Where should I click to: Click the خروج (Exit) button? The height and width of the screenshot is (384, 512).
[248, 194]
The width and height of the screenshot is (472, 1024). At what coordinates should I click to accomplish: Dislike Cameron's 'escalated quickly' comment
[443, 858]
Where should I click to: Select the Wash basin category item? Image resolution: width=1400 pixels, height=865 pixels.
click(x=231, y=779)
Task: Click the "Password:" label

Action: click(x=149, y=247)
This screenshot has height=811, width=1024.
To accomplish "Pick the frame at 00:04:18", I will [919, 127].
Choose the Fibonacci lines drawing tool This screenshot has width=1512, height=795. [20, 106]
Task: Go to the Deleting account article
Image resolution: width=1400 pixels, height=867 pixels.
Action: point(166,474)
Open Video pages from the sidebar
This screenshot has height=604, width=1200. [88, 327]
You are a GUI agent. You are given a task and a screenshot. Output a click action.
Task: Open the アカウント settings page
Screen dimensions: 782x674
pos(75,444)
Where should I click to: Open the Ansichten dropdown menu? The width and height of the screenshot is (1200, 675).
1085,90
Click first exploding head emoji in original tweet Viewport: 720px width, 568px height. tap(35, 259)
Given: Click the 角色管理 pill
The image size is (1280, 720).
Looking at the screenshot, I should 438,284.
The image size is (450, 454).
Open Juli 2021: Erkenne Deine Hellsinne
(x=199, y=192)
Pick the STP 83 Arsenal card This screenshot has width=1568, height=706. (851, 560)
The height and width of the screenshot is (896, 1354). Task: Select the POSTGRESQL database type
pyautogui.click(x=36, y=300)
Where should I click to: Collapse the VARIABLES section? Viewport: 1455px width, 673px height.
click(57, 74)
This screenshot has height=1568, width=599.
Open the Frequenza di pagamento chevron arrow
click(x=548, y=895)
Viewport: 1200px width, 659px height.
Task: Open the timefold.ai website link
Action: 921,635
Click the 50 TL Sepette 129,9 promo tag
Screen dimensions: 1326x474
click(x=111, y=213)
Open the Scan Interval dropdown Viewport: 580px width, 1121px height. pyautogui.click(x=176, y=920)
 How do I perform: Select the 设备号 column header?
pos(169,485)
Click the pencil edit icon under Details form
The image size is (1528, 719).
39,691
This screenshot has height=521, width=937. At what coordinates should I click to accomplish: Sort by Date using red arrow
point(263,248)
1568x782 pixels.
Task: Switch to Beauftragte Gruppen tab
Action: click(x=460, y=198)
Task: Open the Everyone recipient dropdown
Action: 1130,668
-=-=-
What the task requires: Select every line in the records above that contains the word "Pick".

Task answer:
To accomplish "Pick the frame at 00:04:18", I will [919, 127].
Pick the STP 83 Arsenal card This screenshot has width=1568, height=706. (851, 560)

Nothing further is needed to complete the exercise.